[Items listed in a dataset]
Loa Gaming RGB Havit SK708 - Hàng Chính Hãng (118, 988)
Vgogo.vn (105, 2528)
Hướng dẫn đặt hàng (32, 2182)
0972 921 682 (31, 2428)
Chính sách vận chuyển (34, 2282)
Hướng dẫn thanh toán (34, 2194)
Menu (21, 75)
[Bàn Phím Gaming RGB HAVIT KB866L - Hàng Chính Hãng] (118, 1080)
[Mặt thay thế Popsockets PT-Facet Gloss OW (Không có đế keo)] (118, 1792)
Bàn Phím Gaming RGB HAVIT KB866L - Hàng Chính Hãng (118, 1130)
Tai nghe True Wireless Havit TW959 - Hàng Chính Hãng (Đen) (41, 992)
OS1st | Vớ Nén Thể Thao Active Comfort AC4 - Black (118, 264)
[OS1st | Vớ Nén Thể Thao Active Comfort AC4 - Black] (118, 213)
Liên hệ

▶ [Task brief]:
The response should consist of the entries above, retyped exactly.

▶ [Answer space]:
Loa Gaming RGB Havit SK708 - Hàng Chính Hãng (118, 988)
Vgogo.vn (105, 2528)
Hướng dẫn đặt hàng (32, 2182)
0972 921 682 (31, 2428)
Chính sách vận chuyển (34, 2282)
Hướng dẫn thanh toán (34, 2194)
Menu (21, 75)
[Bàn Phím Gaming RGB HAVIT KB866L - Hàng Chính Hãng] (118, 1080)
[Mặt thay thế Popsockets PT-Facet Gloss OW (Không có đế keo)] (118, 1792)
Bàn Phím Gaming RGB HAVIT KB866L - Hàng Chính Hãng (118, 1130)
Tai nghe True Wireless Havit TW959 - Hàng Chính Hãng (Đen) (41, 992)
OS1st | Vớ Nén Thể Thao Active Comfort AC4 - Black (118, 264)
[OS1st | Vớ Nén Thể Thao Active Comfort AC4 - Black] (118, 213)
Liên hệ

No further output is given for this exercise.